Policiais militares escalados para trabalhar nas eleições de outubro estão encontrando dificuldades para solicitar a transferência temporária do local de votação no Rio Grande do Norte. O alerta foi feito nesta quinta-feira 13 pelo deputado estadual Coronel Azevedo (PL), durante sessão da Assembleia Legislativa. Segundo ele, divergências de orientação e excesso de burocracia podem impedir que integrantes das forças de segurança exerçam o direito ao voto.
A transferência temporária permite que policiais, bombeiros e outros agentes que estiverem trabalhando fora de seus locais habituais de votação sejam habilitados para votar em uma seção compatível com a escala de serviço.
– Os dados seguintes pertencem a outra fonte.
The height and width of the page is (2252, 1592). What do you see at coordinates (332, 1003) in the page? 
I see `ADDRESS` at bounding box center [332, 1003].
O procedimento está previsto na Resolução nº 23.751/2026, do Tribunal Superior Eleitoral (TSE), e precisa ser realizado até 20 de agosto.

“Aqueles que garantem o exercício da democracia estão encontrando dificuldades para exercer seu próprio direito ao voto”, afirmou Azevedo. “Não é um favor, é um direito. O que vemos, no entanto, é uma corrida contra o tempo que pode privar nossos policiais de sua cidadania.”
A Polícia Militar publicou no Boletim Geral orientações para que os agentes interessados preencham um formulário, manifestem a vontade de votar em outra seção e obtenham a assinatura do comandante responsável. O problema, segundo Azevedo, está no encaminhamento da documentação e na falta de uniformidade entre as informações fornecidas pela corporação e pela Justiça Eleitoral.
“O policial tem que requerer, tem que declarar a vontade, tem que estar com um papel impresso assinado pelo seu comandante e tem que buscar uma seção eleitoral para entregar esse documento”, relatou. “Olha só que dificuldade para o policial exercer a sua cidadania. Ele tem a obrigação de garantir que todos votem, mas pode não votar porque o procedimento burocrático é difícil.”
Azevedo afirmou ter recebido relatos de militares que procuraram unidades da Justiça Eleitoral e foram informados de que o procedimento adotado estava em desacordo com as regras eleitorais. Segundo ele, o primeiro endereço eletrônico repassado aos policiais seria destinado ao voto em trânsito de eleitores civis, que possui regras diferentes da transferência temporária assegurada aos agentes de segurança em serviço.
O deputado propôs que o Comando-Geral da Polícia Militar procure imediatamente o Tribunal Regional Eleitoral do Rio Grande do Norte (TRE-RN) para realizar uma reunião presencial, testar os formulários e definir um fluxo único para receber e encaminhar os pedidos. Ele também pediu que os comandantes divulguem as orientações entre os integrantes da corporação antes do encerramento do prazo.
“É preciso que o comandante adote providência urgente, procure se dirigir ao TRE, faça uma reunião presencial e sane isso”, defendeu. “Informem a tropa, testem os formulários, procurem saber se o planejamento está sendo executado e se deu certo, porque eu estou recebendo informação de que não está dando certo.”
Pelas regras eleitorais, o formulário deve conter dados como número do título, nome do eleitor, local de votação escolhido, indicação dos turnos em que pretende votar, manifestação de vontade e assinatura. Cabe às chefias e aos comandos encaminhar à Justiça Eleitoral a relação dos profissionais que estarão em serviço, acompanhada dos formulários e dos documentos exigidos.